Lorsque la course d’obstacles commença, elle se pencha en avant, ne quittant pas Wronsky des yeux ; elle le vit s’approcher de son cheval, puis le monter ; la voix de son mari s’élevait toujours jusqu’à elle, et lui semblait odieuse. Elle souffrait pour Wronsky mais souffrait plus encore de cette voix dont elle connaissait toutes les intonations.

« Je suis une mauvaise femme, une femme perdue, pensait-elle, mais je hais le mensonge, je ne le supporte pas, tandis que lui (son mari) en fait sa nourriture. Il sait tout, il voit tout ; que peut-il éprouver, s’il est capable de parler avec cette tranquillité ? J’aurais quelque respect pour lui s’il me tuait, s’il tuait Wronsky. Mais non, ce qu’il préfère à tout, c’est le mensonge, ce sont les convenances. »
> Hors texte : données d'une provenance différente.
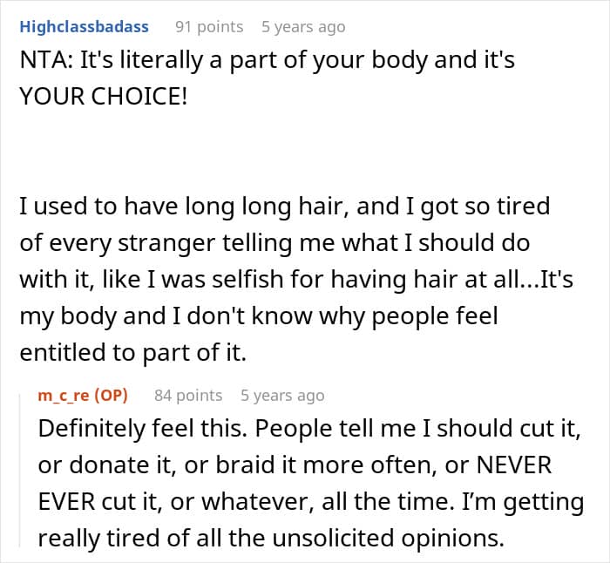
Task: Click the 91 points score
Action: click(x=209, y=27)
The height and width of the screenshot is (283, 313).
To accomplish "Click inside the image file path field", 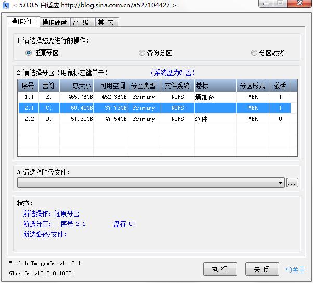I will coord(146,183).
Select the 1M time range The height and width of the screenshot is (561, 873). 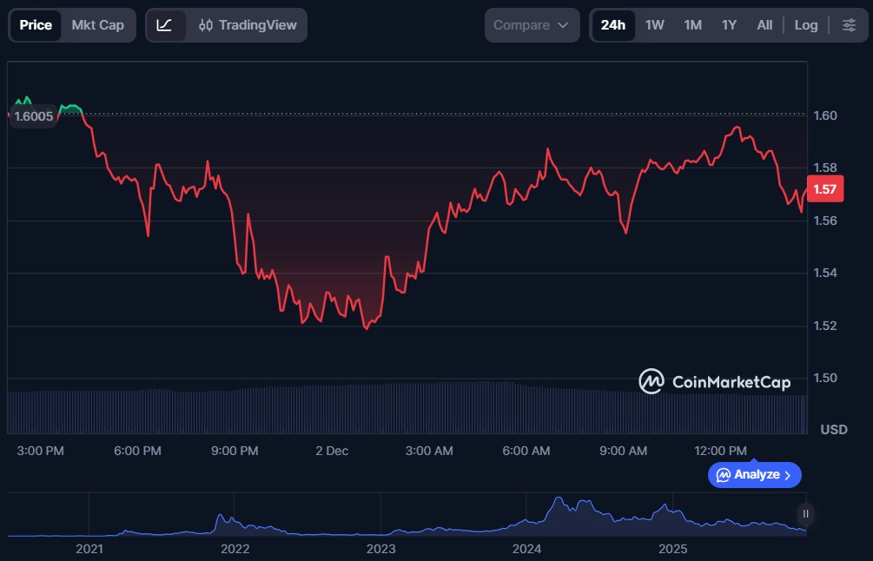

Anna ne savait guère ce qu’elle aurait voulu trouver en son mari, et ne comprenait pas que la volubilité d’Alexis Alexandrovitch, qui l’irritait si vivement, n’était que l’expression de son agitation intérieure ; il lui fallait un mouvement intellectuel quelconque, comme il faut à un enfant qui vient de se cogner un mouvement physique pour étourdir son mal ; Karénine, lui aussi, avait besoin de s’étourdir pour étouffer les idées qui l’oppressaient en présence de sa femme et de Wronsky, dont le nom revenait à chaque instant.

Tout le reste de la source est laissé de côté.